*Task data*.

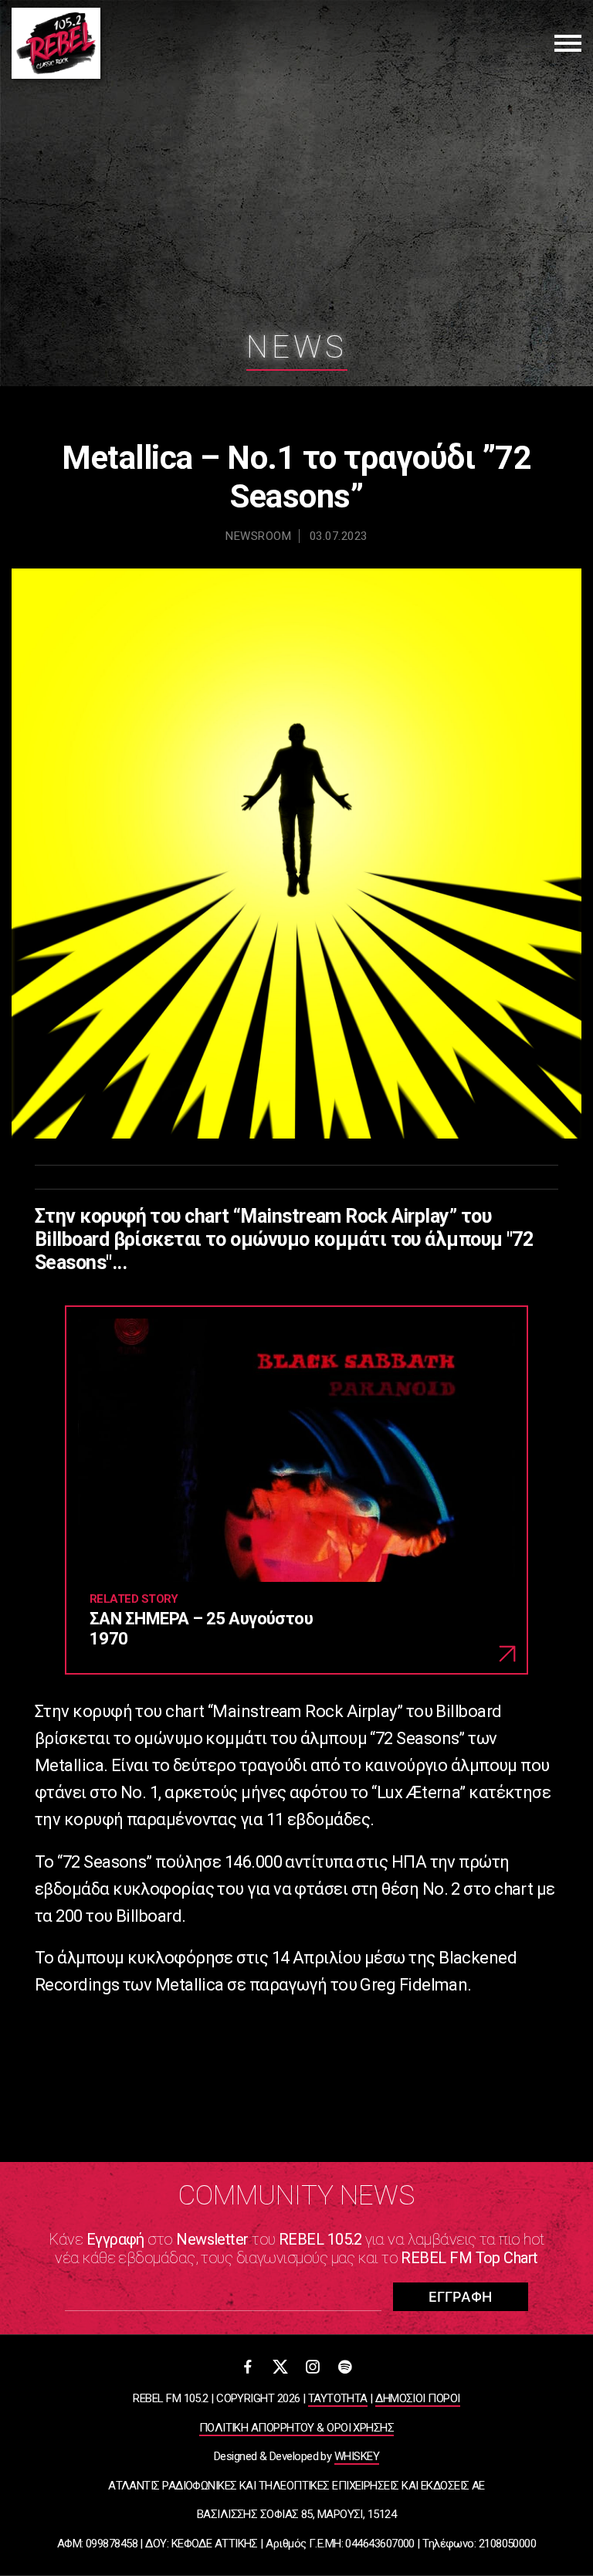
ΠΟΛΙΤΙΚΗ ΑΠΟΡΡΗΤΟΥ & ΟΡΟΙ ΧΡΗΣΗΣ (296, 2428)
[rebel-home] (56, 43)
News (296, 347)
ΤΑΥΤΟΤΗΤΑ (338, 2398)
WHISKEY (356, 2456)
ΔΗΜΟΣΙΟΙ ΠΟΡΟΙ (417, 2398)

*Task*. Output all of the data above exactly; no pictures should appear.

*Answer to this problem*.
ΠΟΛΙΤΙΚΗ ΑΠΟΡΡΗΤΟΥ & ΟΡΟΙ ΧΡΗΣΗΣ (296, 2428)
[rebel-home] (56, 43)
News (296, 347)
ΤΑΥΤΟΤΗΤΑ (338, 2398)
WHISKEY (356, 2456)
ΔΗΜΟΣΙΟΙ ΠΟΡΟΙ (417, 2398)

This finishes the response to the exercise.